A raiva é a emoção que vai mais rápido do zero ao cem. Gostando ou não, somos descendentes de todos os esquentadinhos que avançaram sem medo sobre o mané que estava tentando roubar seu bife ou perturbar algum membro da sua prole. Parou para pensar melhor antes de reagir, foi-se o bife. Conclusão: aquela pessoa que nunca levanta a voz, não sabe o que é uma Maracugina e não se exalta nem quando fica sem água e luz em casa por mais de dois dias é um mutante da espécie – ou simplesmente alguém que aprendeu a se controlar.
A série Treta (o título original, Beef, não vem do bife imemorial mencionado acima, mas de uma gíria do inglês que eu traduziria por “pinimba”, só para tirar o pó de uma palavra que anda esquecida) mostra o que pode acontecer quando pessoas aparentemente sensatas são dominadas por impulsos primitivos. Disponível na Netflix, a série merece todos os prêmios que ganhou no Globo de Ouro e no Emmy. Se tem uma emoção que estamos precisando entender (e controlar), é a raiva – remota e presencial.
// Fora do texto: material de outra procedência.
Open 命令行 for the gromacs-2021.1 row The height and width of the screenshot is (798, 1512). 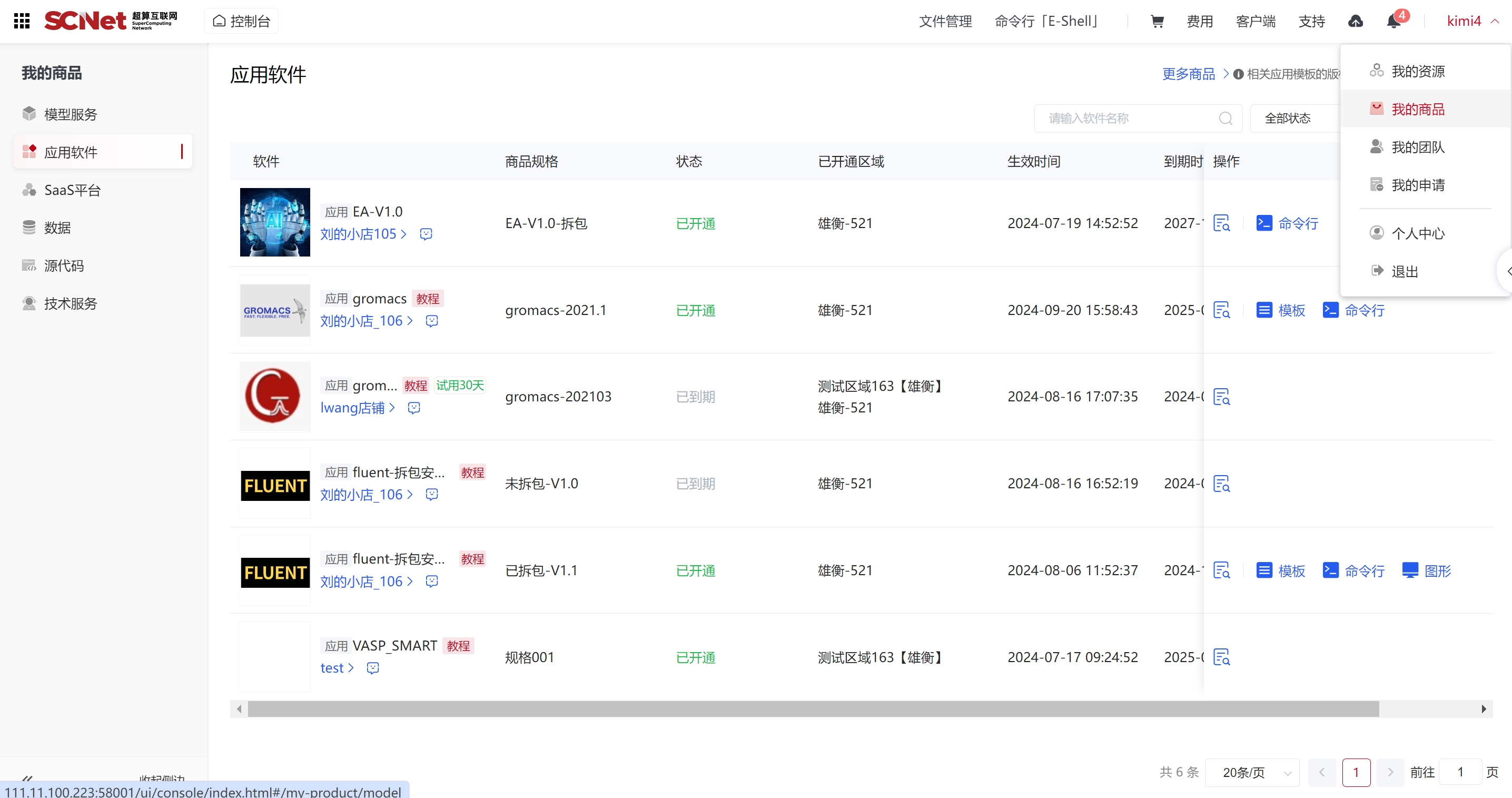tap(1353, 310)
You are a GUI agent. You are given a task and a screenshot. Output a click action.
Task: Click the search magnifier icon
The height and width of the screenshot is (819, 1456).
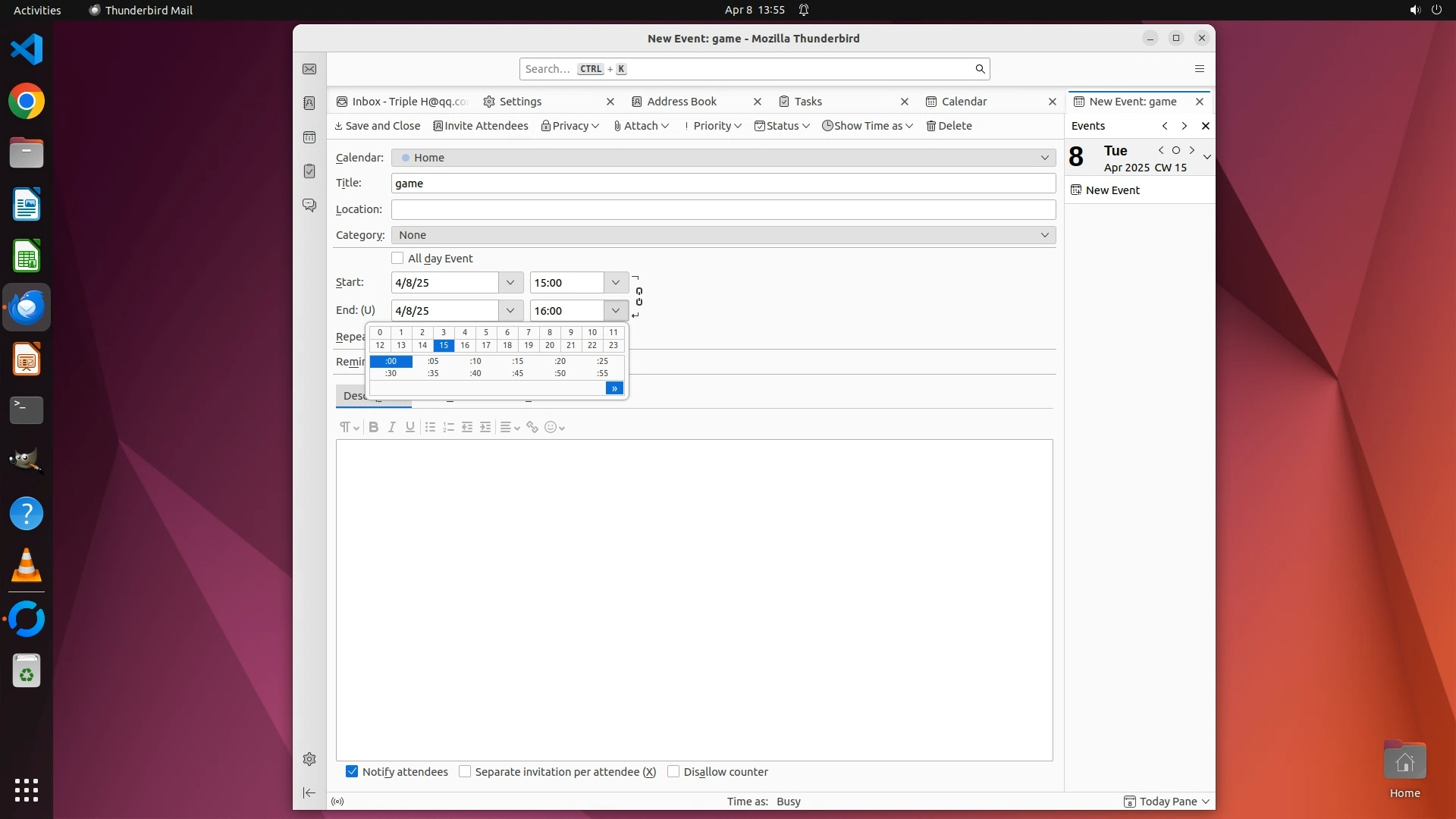coord(980,69)
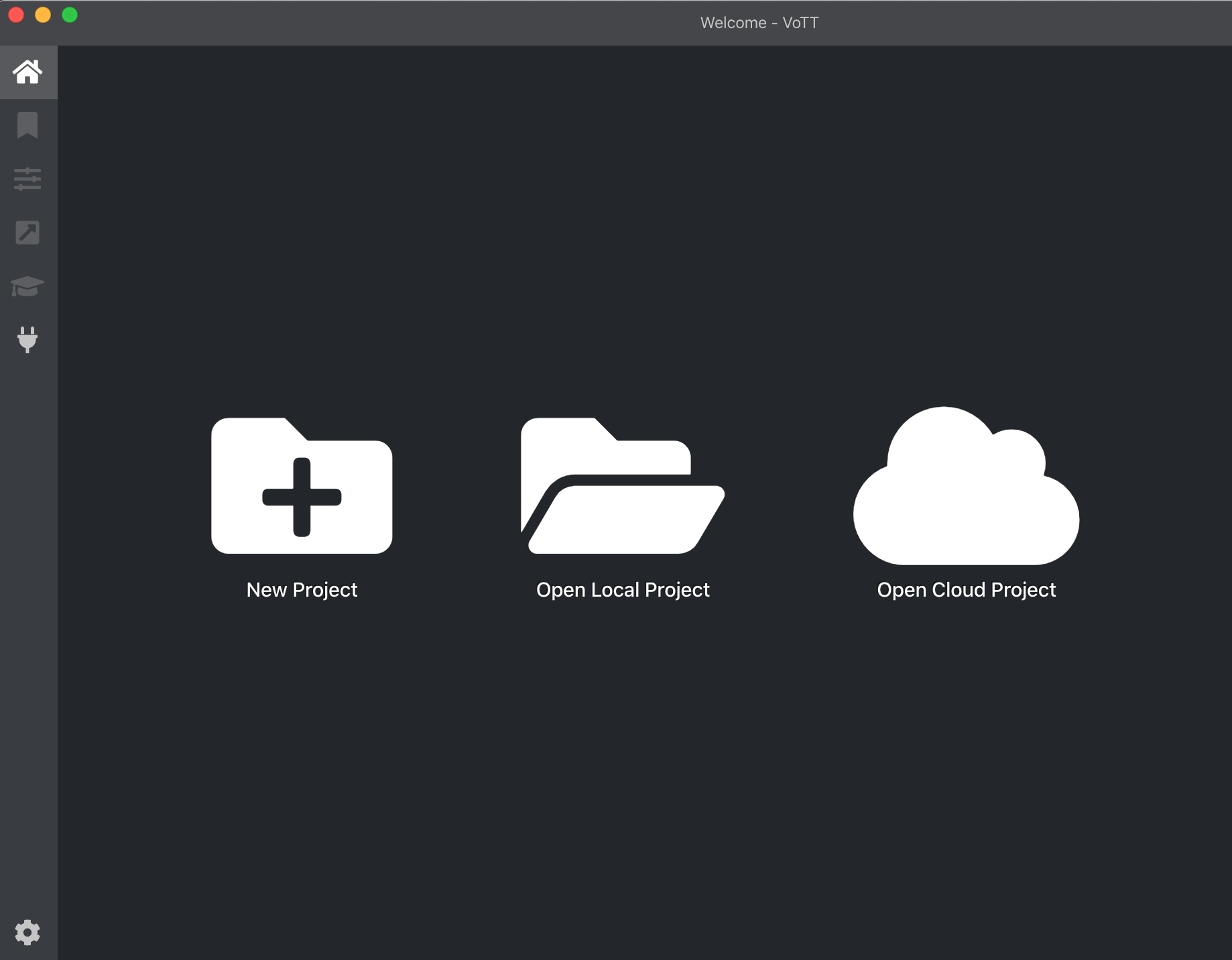
Task: Click the New Project label text
Action: coord(301,590)
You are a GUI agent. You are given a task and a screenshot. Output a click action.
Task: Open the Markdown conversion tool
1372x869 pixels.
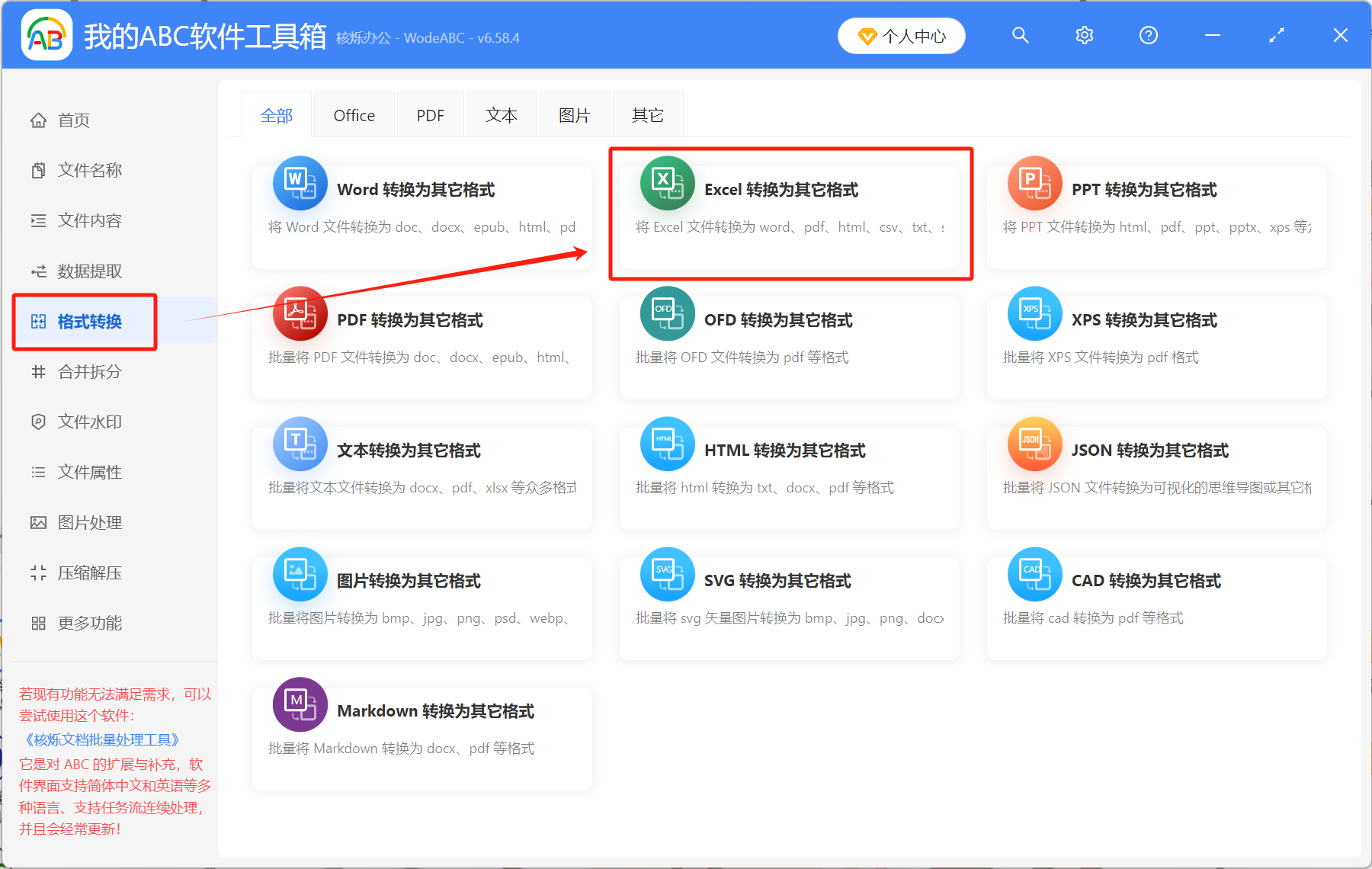point(422,726)
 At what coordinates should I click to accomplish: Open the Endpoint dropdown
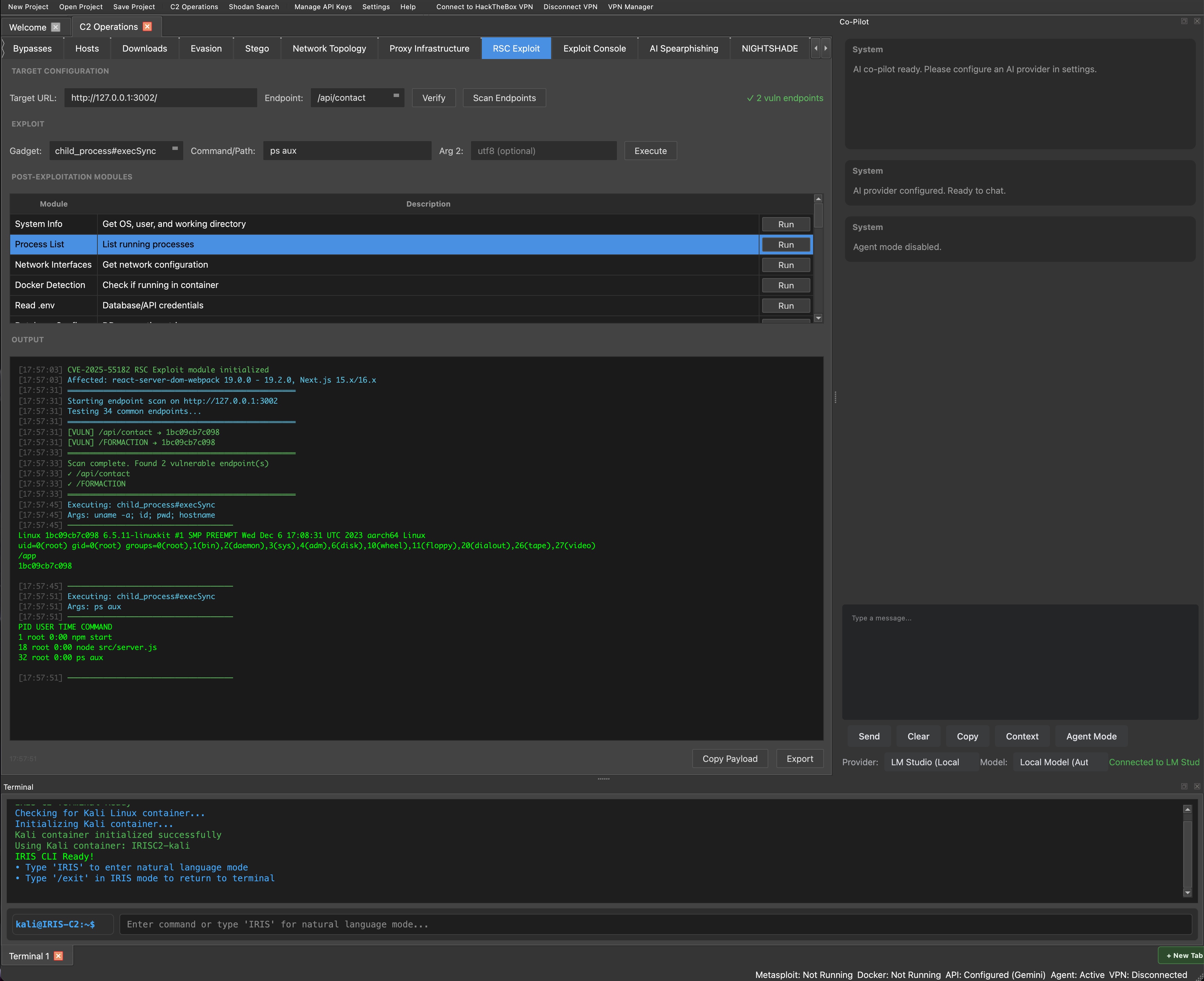(x=397, y=96)
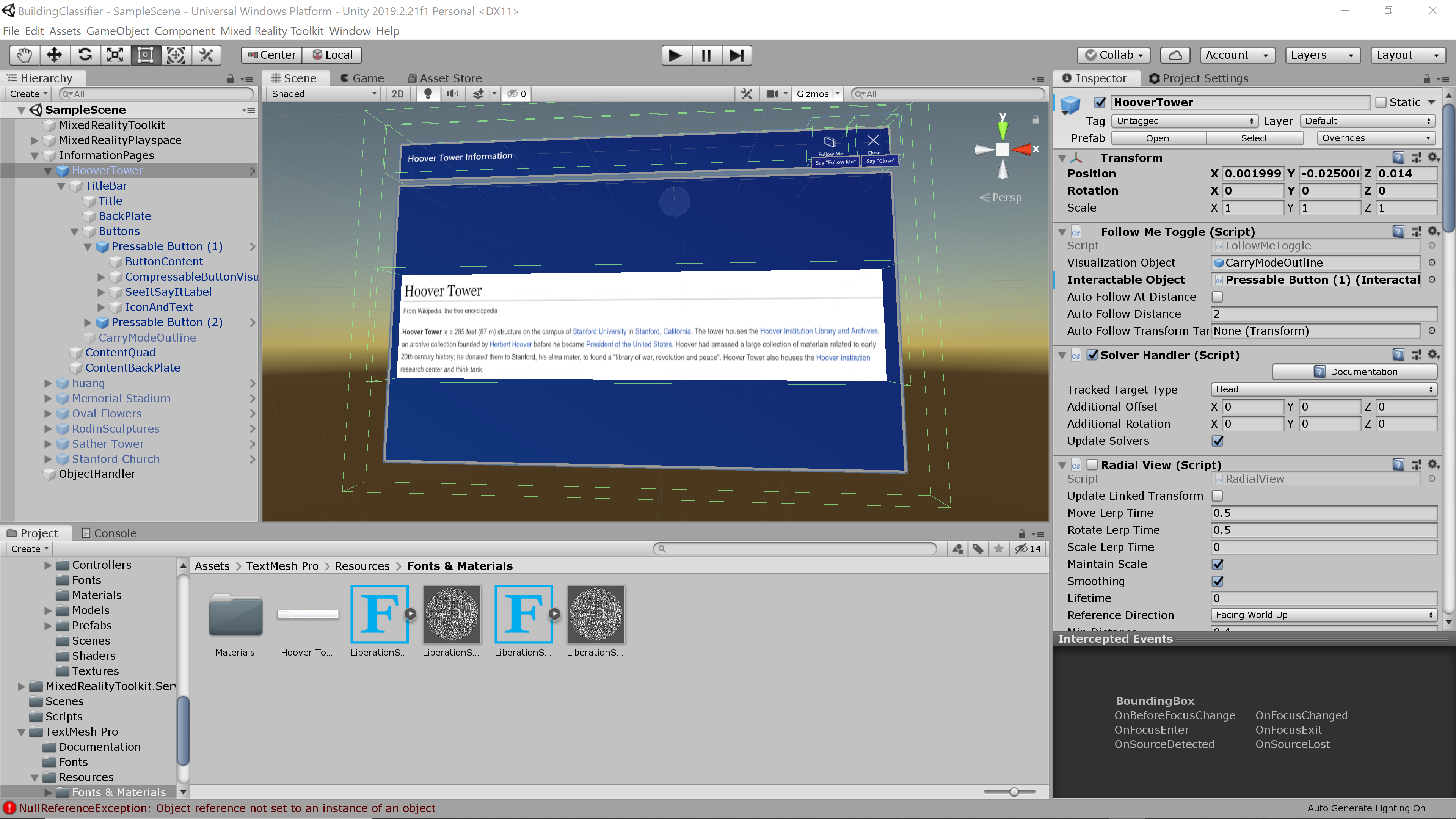Click the Solver Handler Documentation button
The width and height of the screenshot is (1456, 819).
point(1354,372)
Tudo começa, claro, com uma briga de trânsito. Um incidente na saída de um estacionamento lança um homem e uma mulher que nunca tinham se visto antes em um estado de confronto permanente. O jogo de gato e rato vai se tornando cada vez mais caótico e perigoso, para ambos, sem que haja um lado pelo qual nos sentimos mais inclinados a torcer.
Fiquei imaginando como seria uma série sobre descontrole emocional que tivesse como pano de fundo uma avenida movimentada de uma grande cidade brasileira. Tipos surtados para servir de modelo para os personagens não faltariam. Sempre tem aquele motorista que buzina, com ou sem motivo, como uma criança que chora no supermercado quando a mãe não compra o doce que ela queria. Tem o que grita palavrões na janela, o que faz gestos obscenos e aquele que dirige como se tivesse raiva do mundo – e mais ainda dos motoristas em volta. Haja Maracugina.
Ninguém precisa visitar um museu de história natural para topar com resquícios do homem das cavernas na maneira como nos comportamos em momentos de tensão ou frustração. (O ogro que habita em mim saúda o ogro que habita em você.) Os personagens de Treta são pessoas mais ou menos comuns, até deixarem de ser. A torcida não é para que façam as pazes e virem amigos de infância, mas para que sejam razoáveis e esfriem a cabeça, exatamente o que parece cada vez mais difícil – e não só para eles.
Quando a raiva se torna o eixo em torno do qual todas as outras emoções orbitam, o conflito pelo conflito é muito mais saboroso do que qualquer bife em disputa.